STUDY MATERIAL Start Marker

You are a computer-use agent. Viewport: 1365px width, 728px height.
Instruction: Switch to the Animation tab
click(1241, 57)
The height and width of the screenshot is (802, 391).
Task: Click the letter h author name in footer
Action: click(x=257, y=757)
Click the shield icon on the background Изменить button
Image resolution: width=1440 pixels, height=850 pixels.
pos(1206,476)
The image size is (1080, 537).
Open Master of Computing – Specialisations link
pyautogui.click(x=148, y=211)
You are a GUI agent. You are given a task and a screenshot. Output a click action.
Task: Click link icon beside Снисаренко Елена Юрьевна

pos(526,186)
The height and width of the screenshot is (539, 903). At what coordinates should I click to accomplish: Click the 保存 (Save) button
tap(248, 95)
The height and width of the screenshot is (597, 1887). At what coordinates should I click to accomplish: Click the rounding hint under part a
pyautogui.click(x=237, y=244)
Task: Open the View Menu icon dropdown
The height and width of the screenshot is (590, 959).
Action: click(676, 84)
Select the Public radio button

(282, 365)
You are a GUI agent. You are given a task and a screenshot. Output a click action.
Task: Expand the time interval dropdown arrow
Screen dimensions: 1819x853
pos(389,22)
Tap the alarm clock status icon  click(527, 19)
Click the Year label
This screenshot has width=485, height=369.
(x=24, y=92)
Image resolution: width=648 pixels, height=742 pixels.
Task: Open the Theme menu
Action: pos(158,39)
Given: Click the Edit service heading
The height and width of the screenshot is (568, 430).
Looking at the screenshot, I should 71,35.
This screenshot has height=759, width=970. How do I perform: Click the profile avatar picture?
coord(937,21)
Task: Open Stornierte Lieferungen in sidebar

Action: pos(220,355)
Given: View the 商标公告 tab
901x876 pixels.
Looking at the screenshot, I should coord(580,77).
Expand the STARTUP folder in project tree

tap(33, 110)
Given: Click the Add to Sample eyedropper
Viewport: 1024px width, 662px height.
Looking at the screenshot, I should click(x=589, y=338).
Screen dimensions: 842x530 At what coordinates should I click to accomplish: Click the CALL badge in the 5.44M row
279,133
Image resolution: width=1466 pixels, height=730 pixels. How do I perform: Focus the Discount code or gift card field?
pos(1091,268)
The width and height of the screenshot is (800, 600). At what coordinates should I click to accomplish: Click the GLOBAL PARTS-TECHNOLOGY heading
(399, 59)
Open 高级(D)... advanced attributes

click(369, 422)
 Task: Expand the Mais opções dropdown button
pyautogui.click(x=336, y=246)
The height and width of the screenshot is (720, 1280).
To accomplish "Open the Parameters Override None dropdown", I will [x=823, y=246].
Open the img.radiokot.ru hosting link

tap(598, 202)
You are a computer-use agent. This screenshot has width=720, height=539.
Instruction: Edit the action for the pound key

STUDY MATERIAL End Marker

**ASSIGNMENT**
The answer should be all lines from the entries above that hold the word "computer".

**RESPONSE**
You are a computer-use agent. Viewport: 1365px width, 728px height.
You are a computer-use agent. This screenshot has width=720, height=539.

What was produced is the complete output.